The appropriate timing of treatment with neuromodulation is a long-standing question in pain management. Surgical treatments are usually reserved for the most refractory patients, who have been suffering the longest. However, it is recognized that the more longstanding pain syndromes are, the more psychological morbidity accumulates as well as plastic changes in the brain that ultimately make pain more difficult to treat. As invasive neuromodulation has demonstrated superiority to continued medical treatment in poorly responding cases, it may be prudent to offer surgical treatments as soon as it becomes clear that medical treatments are not working satisfactorily, with cessation of nonbeneficial medications as soon as possible. It is increasingly clear that opioids do not provide effective long-term symptom control in chronic neuropathic pain syndromes. The opioid epidemic has brought into focus the need for more judicious prescribing and the dangers of insidiously escalating doses, which are far greater than risks from surgery.

神经调节治疗的适当时机是疼痛管理中一个长期存在的问题。手术治疗通常用于最难治的疼痛患者,他们往往经历了漫长的痛苦。然而,大家逐渐认识到,慢性疼痛综合征越多,心理疾患发病率越高,同时伴发大脑的可塑性变化,最终使疼痛更难治疗。由于有创神经调节已证明在药物反应不佳的病例中优于继续药物治疗,因此,在明确药物治疗效果不理想时,尽快停用相关药物治疗改用有创治疗是有益的。阿片类药物不能有效地控制慢性神经病理性疼痛综合征的长期症状。阿片类药物的普遍应用使人们关注到需要更明智的处方,以及潜在地增加剂量的危险,这些危险远远大于手术的风险。

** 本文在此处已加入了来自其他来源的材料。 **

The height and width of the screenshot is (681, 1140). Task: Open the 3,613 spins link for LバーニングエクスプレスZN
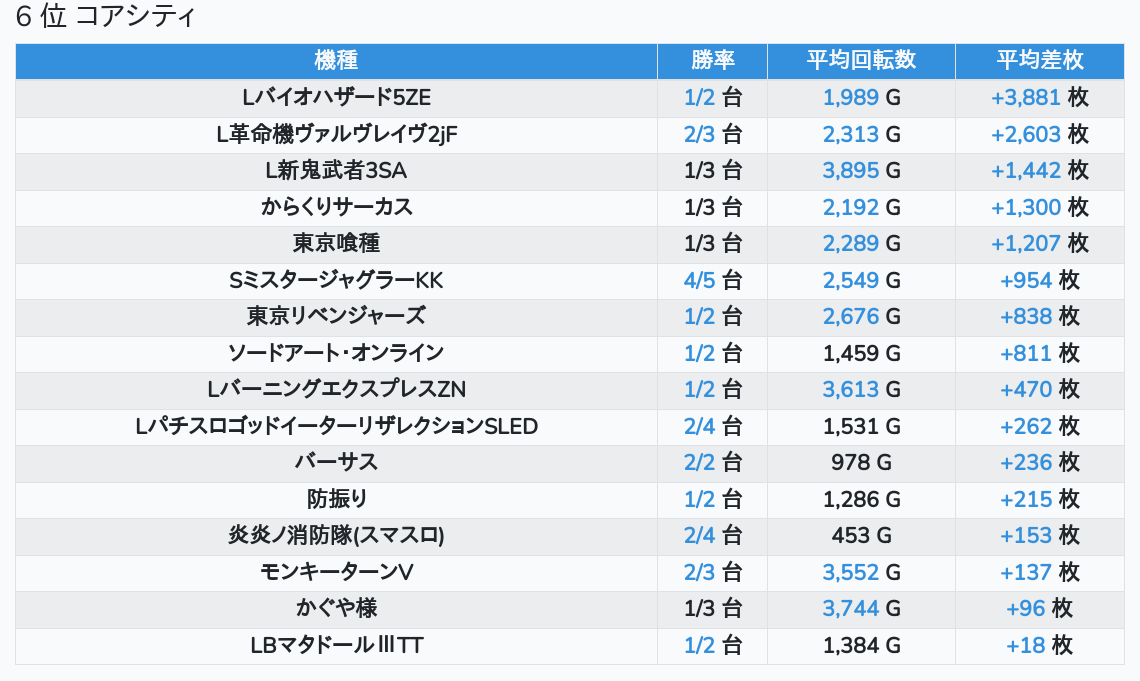[851, 389]
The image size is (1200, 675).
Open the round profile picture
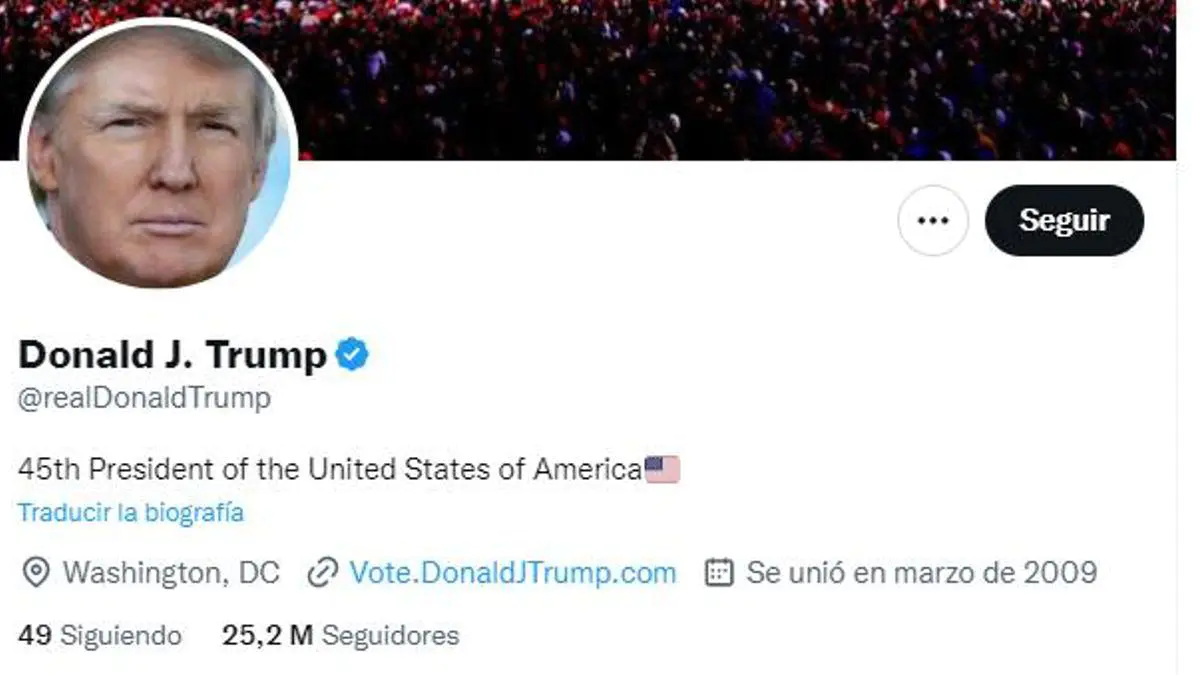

LIMITATIONS AND RECOMMENDATIONS

Treatment with t-SCS has level 1 evidence, accumulated in two trials, across multiple centers, showing superiority to BMT.  However, these were necessarily unblinded and performance bias is important to acknowledge. The treatment effect calculated in this meta-analysis is likely to include a placebo effect. However, such effects can be long lasting, and the aim in highly refractory patients with severe pain is simply to leverage pain relief. On these grounds, t-SCS can be recommended. There is only level 4 evidence for longer term benefit, so the clinician must be cautious with a patient’s expectations on duration of effect, while acknowledging the increasing possibility of complications over time.

推荐意见

t-SCS治疗具有1级证据,有两项多中心协作研究结果支持,显示优于BMT。然而,需要认识到这些研究都存在明显的非盲法偏倚和完成偏倚。此荟萃分析中计算的治疗效果可能包括安慰剂效应。然而,这样的效果可能是持久的,对顽固性重度疼痛患者的目的只是用以缓解疼痛。基于这些理由,可以推荐t-SCS。只有4级证据表明长期受益,因此临床医生必须谨慎对待患者对疗效持续时间的期望,同时认识到随着时间的推移,并发症的风险逐渐增加。

For b-SCS, HF-SCS, and DRGS, only a small amount of level 4 evidence is available, insufficient for routine recommendation for PDN. These can only be recommended on a research or exceptional basis. However, SCS devices can operate with multiple programs interchangeably, allowing the patient to select programs based on observed relief and side effects. In this setting, devices providing b-SCS or HF-SCS can be recommended provided that they have a tonic program as default, and other optional programs used at patient’s preference.

对于b-SCS、HF-SCS和DRGS,只有少量的4级证据可用,不足以提出作为PDN的常规建议。这些建议只能在另外的研究基础上提出。然而,SCS设备可以与多个程序互换操作,允许患者根据观察到的缓解效果和副作用选择刺激模式。在此情形下,可以推荐提供b-SCS或HF-SCS的设备,前提是它们具有默认的t-SCS模式,也可以根据患者的喜好使用其他可选程序。

CONCLUSION

As a leading cause of neuropathic pain worldwide, the effective treatment of PDN is of high societal and economic importance. Meta-analysis of the existing evidence provided by two randomized controlled trials supports the use of t-SCS in the treatment of medication refractory severe PDN. Other newer stimulation modalities such as high-frequency SCS, burst SCS, and DRGS show promise but require formal trial evaluation. We suggest that the available evidence should encourage healthcare professionals to consider neuromodulation in any case where there is severe pain unresponsive to anticonvulsant and antidepressant medications, and before prescription of strong opioids, certainly well before such drugs reach guideline dose limits.

结论

作为世界范围内引起神经病理性疼痛的主要原因,PDN的有效治疗具有重要的社会和经济意义。两项随机对照试验提供的现有证据的荟萃分析支持t-SCS在药物难治性重度PDN治疗中的应用。其他较新的刺激方式,如高频SCS、爆发SCS和DRGS有望取得独到的效果,但需要正式的研究评估。我们建议,现有的证据应鼓励医护人员在以下情况下考虑神经调制技术:在出现对抗惊厥药和抗抑郁药无效的剧烈疼痛时,在处方强阿片类药物之前,以及在此类药物达到指南剂量限值之前。